A hybrid offers the best bits of a mountain bike and a road bike rolled into one. They offer an upright and stable riding position which is perfect for urban commuting. They can also take in some off-road which means they are even more perfect if your route to work takes in a tow path or something similar. Most of the big brands such as Trek, Pashley and Specialized have hybrid offerings in their ranges.Suitable for:
- Longer commutes
- Commutes on mixed terrain such as tow paths.
- Those who need to transport a fair amount of kit from home to the office every day
- Frame – this is the backbone of the bike and can vary hugely from bike to bike. Hybrids will usually be made from either aluminium, carbon fibre or a mix of the two. Aluminium is light, strong and durable while carbon fibre is lighter, even stronger but considerably more expensive.
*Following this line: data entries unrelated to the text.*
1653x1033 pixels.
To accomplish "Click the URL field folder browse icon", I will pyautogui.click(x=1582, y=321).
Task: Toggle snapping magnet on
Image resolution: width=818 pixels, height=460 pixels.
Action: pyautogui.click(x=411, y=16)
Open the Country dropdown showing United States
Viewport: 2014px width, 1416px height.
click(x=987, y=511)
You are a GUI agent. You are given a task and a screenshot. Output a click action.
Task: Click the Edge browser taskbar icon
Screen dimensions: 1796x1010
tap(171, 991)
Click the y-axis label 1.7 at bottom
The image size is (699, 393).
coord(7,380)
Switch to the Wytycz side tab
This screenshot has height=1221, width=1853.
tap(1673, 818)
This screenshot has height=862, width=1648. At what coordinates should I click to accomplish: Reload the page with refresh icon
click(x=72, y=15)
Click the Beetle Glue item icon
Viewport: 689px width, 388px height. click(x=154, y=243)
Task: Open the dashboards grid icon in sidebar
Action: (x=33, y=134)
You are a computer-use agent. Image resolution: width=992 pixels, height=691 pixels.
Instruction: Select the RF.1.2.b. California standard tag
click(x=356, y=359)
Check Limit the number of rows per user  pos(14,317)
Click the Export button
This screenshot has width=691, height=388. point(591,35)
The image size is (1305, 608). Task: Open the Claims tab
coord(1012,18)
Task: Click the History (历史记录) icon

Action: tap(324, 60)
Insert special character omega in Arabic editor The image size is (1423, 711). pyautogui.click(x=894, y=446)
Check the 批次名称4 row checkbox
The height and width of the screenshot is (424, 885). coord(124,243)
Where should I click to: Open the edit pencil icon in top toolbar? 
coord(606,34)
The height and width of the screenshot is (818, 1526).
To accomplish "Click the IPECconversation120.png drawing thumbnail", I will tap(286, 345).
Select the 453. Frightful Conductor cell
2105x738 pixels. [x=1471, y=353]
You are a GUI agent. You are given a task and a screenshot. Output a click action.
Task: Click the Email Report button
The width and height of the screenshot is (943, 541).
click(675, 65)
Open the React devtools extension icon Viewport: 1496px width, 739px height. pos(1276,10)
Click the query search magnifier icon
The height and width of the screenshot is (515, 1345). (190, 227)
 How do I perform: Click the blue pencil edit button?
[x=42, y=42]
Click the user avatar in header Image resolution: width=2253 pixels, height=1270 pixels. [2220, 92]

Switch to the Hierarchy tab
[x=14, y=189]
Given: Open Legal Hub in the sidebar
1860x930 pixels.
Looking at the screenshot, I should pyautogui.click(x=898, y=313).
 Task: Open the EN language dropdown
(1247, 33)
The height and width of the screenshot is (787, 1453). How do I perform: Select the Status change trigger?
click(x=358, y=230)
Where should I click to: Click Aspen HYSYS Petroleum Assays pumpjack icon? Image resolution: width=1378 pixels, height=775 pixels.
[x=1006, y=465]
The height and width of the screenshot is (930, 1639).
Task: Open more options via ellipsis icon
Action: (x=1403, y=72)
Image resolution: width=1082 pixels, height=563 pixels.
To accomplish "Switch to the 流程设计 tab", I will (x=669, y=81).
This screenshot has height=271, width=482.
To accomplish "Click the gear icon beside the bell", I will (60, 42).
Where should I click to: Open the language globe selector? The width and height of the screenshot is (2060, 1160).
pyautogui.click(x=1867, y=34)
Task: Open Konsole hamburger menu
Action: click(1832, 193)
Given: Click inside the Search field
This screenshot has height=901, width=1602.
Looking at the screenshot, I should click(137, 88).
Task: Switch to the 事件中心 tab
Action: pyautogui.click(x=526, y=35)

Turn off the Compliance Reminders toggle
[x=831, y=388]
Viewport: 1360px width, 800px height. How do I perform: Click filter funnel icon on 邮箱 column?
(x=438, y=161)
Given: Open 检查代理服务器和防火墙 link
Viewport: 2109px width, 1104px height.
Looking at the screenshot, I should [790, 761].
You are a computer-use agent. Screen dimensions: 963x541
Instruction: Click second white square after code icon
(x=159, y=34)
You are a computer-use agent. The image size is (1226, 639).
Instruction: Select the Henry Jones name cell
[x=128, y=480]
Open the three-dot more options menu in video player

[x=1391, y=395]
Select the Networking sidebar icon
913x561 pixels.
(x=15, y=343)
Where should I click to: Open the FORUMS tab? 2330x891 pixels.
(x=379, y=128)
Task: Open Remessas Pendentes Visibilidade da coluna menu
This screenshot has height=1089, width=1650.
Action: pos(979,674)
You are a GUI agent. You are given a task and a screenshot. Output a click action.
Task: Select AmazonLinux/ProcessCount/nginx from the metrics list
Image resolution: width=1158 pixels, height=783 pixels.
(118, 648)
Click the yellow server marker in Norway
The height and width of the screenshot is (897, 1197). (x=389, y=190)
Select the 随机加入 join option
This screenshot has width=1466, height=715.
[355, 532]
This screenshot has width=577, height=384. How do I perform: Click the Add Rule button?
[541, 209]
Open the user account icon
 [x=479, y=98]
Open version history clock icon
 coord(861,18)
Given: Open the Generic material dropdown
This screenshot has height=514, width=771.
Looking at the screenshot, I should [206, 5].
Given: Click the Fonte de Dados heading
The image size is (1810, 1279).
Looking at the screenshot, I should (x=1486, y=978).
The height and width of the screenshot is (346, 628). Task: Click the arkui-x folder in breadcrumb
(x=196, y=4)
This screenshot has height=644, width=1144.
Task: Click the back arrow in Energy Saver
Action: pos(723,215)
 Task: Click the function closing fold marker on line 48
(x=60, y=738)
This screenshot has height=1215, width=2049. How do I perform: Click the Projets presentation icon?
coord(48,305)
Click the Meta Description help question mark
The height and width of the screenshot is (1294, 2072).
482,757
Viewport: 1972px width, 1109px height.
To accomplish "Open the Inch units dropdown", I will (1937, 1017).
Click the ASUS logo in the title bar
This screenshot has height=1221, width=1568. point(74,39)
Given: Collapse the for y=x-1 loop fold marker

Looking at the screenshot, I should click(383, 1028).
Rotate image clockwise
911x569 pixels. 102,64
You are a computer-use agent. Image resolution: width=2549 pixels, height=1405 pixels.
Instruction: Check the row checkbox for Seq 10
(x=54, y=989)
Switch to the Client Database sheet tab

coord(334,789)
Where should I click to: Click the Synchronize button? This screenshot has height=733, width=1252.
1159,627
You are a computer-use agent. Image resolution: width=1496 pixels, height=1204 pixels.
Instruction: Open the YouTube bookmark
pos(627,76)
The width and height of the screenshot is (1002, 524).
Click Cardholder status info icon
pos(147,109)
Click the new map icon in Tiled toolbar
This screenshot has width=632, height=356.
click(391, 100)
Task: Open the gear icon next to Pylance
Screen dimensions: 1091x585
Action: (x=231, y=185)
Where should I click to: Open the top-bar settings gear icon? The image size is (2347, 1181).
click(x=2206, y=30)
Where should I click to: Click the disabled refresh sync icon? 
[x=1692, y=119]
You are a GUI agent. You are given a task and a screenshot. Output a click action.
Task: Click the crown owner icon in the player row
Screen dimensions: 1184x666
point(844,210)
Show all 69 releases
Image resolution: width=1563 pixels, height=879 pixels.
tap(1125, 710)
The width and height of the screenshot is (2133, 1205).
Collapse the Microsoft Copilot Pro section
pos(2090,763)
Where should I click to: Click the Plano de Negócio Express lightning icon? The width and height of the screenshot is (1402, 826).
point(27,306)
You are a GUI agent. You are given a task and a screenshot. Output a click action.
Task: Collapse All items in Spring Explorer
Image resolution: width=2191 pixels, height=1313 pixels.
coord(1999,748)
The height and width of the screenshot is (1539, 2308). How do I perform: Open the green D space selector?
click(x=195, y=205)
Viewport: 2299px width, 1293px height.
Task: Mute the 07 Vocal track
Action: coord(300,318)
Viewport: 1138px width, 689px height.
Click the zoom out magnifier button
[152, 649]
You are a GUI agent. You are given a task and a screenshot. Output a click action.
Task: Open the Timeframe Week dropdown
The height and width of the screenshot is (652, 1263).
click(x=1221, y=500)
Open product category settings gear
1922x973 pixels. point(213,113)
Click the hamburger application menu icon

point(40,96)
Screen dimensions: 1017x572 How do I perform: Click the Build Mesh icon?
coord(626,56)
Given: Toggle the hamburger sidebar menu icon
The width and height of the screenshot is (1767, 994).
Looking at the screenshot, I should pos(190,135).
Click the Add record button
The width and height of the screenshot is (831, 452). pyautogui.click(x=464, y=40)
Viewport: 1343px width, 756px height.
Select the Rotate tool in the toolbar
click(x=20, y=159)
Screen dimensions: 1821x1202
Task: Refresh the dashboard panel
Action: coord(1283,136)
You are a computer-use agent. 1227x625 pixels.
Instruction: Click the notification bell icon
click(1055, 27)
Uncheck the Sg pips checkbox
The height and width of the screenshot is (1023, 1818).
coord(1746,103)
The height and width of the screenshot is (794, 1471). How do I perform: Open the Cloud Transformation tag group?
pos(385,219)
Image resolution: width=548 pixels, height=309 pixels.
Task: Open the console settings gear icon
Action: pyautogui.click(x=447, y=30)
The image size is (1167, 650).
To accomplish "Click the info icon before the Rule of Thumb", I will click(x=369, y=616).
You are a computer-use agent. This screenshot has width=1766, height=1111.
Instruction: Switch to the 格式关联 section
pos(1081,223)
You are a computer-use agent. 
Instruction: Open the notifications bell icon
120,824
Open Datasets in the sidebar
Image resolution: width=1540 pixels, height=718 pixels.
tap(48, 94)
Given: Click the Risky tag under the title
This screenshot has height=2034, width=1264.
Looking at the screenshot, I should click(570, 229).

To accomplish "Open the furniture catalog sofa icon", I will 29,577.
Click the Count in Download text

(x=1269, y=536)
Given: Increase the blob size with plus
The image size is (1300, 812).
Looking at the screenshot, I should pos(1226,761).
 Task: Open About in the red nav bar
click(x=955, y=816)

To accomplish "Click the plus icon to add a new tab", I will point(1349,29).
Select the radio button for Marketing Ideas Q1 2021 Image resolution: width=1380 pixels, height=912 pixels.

- Suspension – a number of hybrid bikes come equipped with suspension. If you are riding a smooth route every day then there is no need to opt for a bike with this particular feature. It can come in handy if you encounter a lot of pot-holes or commute on uneven terrain however as it will give you a more comfortable ride.
- Suspension seatposts are also available which will also absorb vibrations. These can be added pretty easily at a later date though so fear not if your ideal bike doesn’t have one.
- Gears – Again think about where you want to ride your bike. If your commute is hilly then opting for more gears will make life easier. If you commute is completely flat then you have the option to go for a single speed bike, which in the long term might make maintenance considerably easier.
- Fit – Ensure you pick the correct size bike for you. An ill-fitting bike will not only lack efficiency, it can also have serious consequences like back pain etc.
Hybrids usually start at about £190 and go up to £2,500.